Many years ago I nursed a man, Jim (not his real name) who was a widower.
He had a few visitors, a couple who lived next door, an old friend called Pete (not his real name) who came every day and his daughter visited at the weekend.
Jim had a series of complications following an MI and his condition suddenly deteriorated one evening. His daughter was called and over the next few days it became clear that he was going to die.
The day after he collapsed his old friend popped in. Pete was in fact his partner and they had been in a relationship for many years but had kept it a secret from their families for fear of their reaction.
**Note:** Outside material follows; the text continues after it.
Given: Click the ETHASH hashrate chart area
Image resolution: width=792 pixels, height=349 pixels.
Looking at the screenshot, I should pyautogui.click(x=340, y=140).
What followed was a very difficult situation. As Jim deteriorated his daughter sat with him and Pete continued to play the role of concerned friend. He told the nurses how they had been part of each others lives for 20 years but at the end he was not able to sit and be with Jim or take any part in his funeral arrangements.
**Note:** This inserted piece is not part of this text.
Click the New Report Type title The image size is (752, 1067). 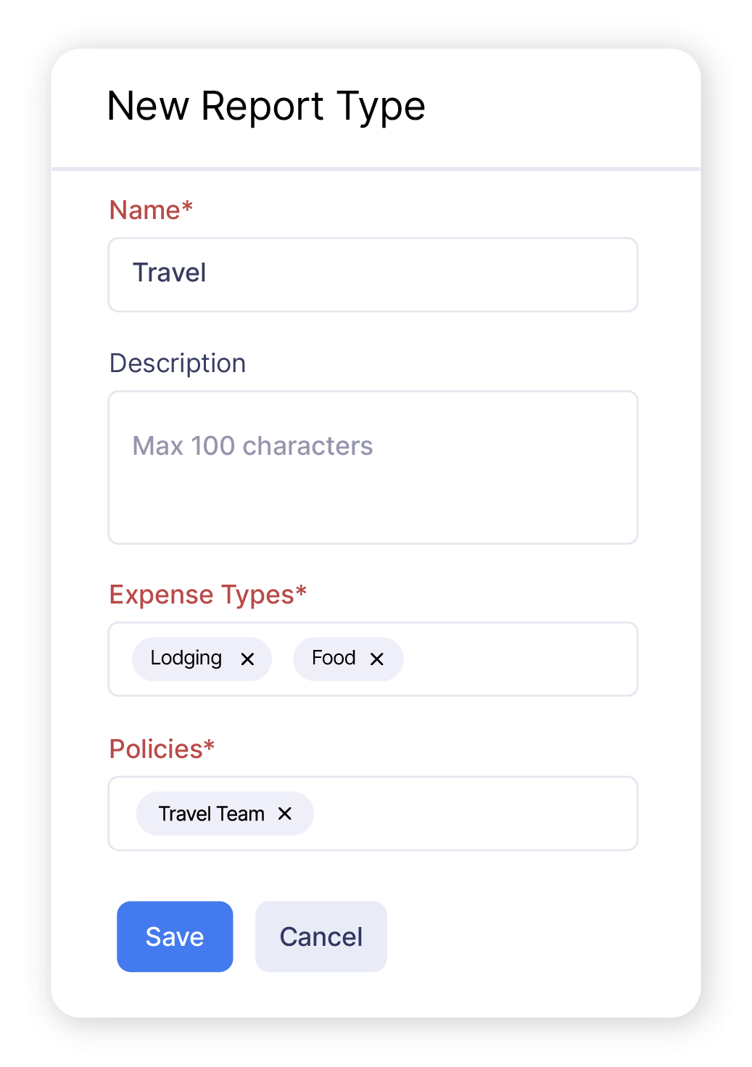pyautogui.click(x=267, y=107)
The nursing team found it difficult to balance the need for secrecy with the need for Jim and Pete to spend time together. We did our best but we knew that when Pete left the ward he would grieve on his own.
Last week the National End of Life Care Programme published guidance on care for lesbian, gay, bisexual and transgender people at the end of their lives.
While guidance cannot change societal attitudes it can help healthcare staff understand and respond to the challenges faced by a person has not previously “come out” or those isolated from their families because of their sexuality.
We all make assumptions and judgments about people and their relationships: the family who never visit, the wife who bullies her husband and stays too long, or the person who has no one who cares about them. These guidelines challenge us to examine our attitudes to relationships and what we understand by the term “next of kin”.
Sam Turner, director of public engagement at the National Council for Palliative Care, sums up the consequences of failing to do this. She says: “We only have one chance to get end of life care right for people who are dying”.
For Pete and Jim the fear of being “found out” and of rejection surpassed their wish to spend their last days together and that is profoundly sad. We couldn’t fix their problem but perhaps with guidance we may have had more understanding and the confidence to support Jim and Pete and ultimately make their lives easier.